Potential changes to the shareholder proposal regime & the possible regulation of proxy advisors are likely to garner the most attention from the media, but my guess is that most of us will take an equal or greater interest in what the SEC proposes to do with MD&A, Rule 701 & Form S-8.
NYSE Proposes to Tweak Equity Compensation Plan Rules
Under NYSE rules, equity compensation plans are generally subject to shareholder approval. However, plans that allow participants to buy shares at a price equal to their “fair market value” are excluded from that requirement. Last week, the NYSE filed a proposed rule change with the SEC that would codify its long-standing practice for determining fair market value for purposes of this exclusion. This excerpt from a recent Steve Quinlivan blog summarizes the proposed change:
For purposes of the above exclusion from the definition of equity compensation plan, the Exchange has always interpreted “current fair market value” as requiring that the price used be the most recent official closing price on the Exchange. For the avoidance of doubt, the Exchange now proposes to include in Section 303A.08 text specifying how the fair market value of the issuer’s common stock should be calculated for this purpose. “Fair market value” will be defined as the most recent official closing price on the Exchange, as reported to the Consolidated Tape, at the time of the issuance of the securities.

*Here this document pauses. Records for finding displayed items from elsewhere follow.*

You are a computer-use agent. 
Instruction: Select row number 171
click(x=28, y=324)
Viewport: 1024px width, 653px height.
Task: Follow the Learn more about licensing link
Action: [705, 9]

The blog says that this means if the securities are issued after the close on a Tuesday, then Tuesday’s official closing price will be used. If they are issued at any time between the time of Monday’s close and Tuesday’s close, then Monday’s official closing price will be used.
Nasdaq Proposes to Tighten Initial Listing Standards
Since we’re on the topic of amendments to stock exchange rules, I confess that I somehow overlooked proposed rule changes that Nasdaq originally filed in March. In any event, Nasdaq wants to tighten its original listing standards and help assure adequate liquidity for listed securities. Here’s an excerpt from the proposal explaining what it’s proposing to do:
– First, Nasdaq proposes to revise its initial listing criteria to exclude restricted securities from the Exchange’s calculations of a company’s publicly held shares, market value of publicly held shares and round lot holders (“Initial Liquidity Calculations”). To do so, Nasdaq proposes to add three new definitions to define “restricted securities”, “unrestricted publicly held shares” and “unrestricted securities” and proposes to amend the definition of “round lot holder”.
– Second, Nasdaq proposes to impose a new requirement that at least 50% of a company’s round lot holders must each hold shares with a market value of at least $2,500.
– Third, Nasdaq proposes to adopt a new listing rule requiring a minimum average daily trading volume for securities trading over-the-counter (“OTC”) at the time of their listing.
No changes to continued listing standards are being proposed. I don’t feel too bad about missing this rule proposal when it was initially filed, because the SEC just extended the comment period to July 8th.